▶ [EXERCISE GOAL]:
Report every line below that holds the word "will".

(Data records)
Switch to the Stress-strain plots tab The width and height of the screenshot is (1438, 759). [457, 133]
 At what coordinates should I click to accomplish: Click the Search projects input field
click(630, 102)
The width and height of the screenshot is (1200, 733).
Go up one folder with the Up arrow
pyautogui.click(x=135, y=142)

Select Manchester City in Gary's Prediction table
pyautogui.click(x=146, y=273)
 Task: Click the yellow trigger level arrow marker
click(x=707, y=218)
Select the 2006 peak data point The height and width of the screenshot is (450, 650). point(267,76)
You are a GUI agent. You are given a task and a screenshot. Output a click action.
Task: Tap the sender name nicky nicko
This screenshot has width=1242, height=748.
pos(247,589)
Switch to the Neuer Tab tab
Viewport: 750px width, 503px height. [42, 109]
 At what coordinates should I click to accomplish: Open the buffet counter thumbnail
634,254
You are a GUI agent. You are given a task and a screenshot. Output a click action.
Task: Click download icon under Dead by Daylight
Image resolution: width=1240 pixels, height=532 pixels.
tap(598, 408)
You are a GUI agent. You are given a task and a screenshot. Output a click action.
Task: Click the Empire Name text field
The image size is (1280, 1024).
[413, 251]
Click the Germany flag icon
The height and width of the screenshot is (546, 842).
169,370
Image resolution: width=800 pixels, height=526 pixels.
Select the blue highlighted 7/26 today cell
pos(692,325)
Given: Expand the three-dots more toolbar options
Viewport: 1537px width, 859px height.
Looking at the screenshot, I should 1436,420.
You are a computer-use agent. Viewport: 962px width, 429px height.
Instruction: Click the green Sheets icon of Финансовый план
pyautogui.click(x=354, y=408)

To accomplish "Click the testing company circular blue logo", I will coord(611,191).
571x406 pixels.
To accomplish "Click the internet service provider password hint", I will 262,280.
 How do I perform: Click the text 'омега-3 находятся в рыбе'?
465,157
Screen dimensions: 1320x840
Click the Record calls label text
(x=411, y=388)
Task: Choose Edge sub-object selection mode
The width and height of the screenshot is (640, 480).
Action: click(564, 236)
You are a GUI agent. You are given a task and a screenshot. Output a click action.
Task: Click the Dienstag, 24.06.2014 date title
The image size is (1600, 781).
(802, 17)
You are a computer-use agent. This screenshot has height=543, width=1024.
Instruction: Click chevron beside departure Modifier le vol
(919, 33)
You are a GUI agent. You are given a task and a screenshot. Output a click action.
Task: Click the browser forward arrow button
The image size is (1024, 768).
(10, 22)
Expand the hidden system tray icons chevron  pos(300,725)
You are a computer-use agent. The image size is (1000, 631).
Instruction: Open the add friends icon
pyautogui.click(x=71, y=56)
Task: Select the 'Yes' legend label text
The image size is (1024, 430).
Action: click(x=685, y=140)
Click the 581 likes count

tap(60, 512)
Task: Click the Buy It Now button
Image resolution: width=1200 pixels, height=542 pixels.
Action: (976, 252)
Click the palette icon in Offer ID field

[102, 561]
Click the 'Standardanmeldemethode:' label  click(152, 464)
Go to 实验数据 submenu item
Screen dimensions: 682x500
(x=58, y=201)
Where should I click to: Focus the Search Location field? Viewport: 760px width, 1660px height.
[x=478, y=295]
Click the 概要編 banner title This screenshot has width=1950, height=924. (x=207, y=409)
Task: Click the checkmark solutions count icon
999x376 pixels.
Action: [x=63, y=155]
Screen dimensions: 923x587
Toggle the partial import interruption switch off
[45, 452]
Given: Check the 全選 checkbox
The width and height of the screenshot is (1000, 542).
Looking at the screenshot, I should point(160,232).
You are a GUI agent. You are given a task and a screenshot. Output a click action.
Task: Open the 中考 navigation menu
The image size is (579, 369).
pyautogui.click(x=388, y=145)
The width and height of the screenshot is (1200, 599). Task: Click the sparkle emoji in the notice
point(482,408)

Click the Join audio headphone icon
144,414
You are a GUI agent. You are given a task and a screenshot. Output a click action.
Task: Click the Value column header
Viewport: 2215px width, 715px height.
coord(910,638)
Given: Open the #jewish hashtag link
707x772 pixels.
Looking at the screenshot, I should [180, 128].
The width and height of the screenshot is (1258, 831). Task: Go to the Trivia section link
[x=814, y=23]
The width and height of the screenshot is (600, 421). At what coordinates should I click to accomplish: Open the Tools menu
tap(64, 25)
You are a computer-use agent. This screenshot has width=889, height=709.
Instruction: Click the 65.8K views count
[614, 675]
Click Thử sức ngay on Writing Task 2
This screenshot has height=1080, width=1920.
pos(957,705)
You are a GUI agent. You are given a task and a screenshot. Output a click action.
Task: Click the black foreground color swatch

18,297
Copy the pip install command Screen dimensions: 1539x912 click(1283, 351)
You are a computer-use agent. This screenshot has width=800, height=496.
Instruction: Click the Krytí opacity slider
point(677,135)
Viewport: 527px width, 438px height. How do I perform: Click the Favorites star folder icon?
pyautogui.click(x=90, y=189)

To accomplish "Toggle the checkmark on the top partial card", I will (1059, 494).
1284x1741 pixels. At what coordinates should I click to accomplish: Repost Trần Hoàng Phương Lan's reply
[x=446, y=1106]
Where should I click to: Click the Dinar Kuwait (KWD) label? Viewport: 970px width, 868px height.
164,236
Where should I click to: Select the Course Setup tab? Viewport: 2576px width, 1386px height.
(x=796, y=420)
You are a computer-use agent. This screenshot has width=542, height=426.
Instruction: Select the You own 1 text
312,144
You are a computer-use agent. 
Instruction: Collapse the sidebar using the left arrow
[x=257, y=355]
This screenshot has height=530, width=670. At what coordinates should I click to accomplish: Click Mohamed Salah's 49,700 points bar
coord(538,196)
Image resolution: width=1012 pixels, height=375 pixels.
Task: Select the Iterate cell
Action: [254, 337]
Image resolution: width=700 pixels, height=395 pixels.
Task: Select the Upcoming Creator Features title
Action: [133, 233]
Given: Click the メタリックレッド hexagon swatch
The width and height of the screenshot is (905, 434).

▶ [WRITTEN REPLY]:
To accomplish "Click the testing company circular blue logo", I will coord(611,191).
To accomplish "Click the internet service provider password hint", I will 262,280.
To accomplish "Toggle the checkmark on the top partial card", I will (1059, 494).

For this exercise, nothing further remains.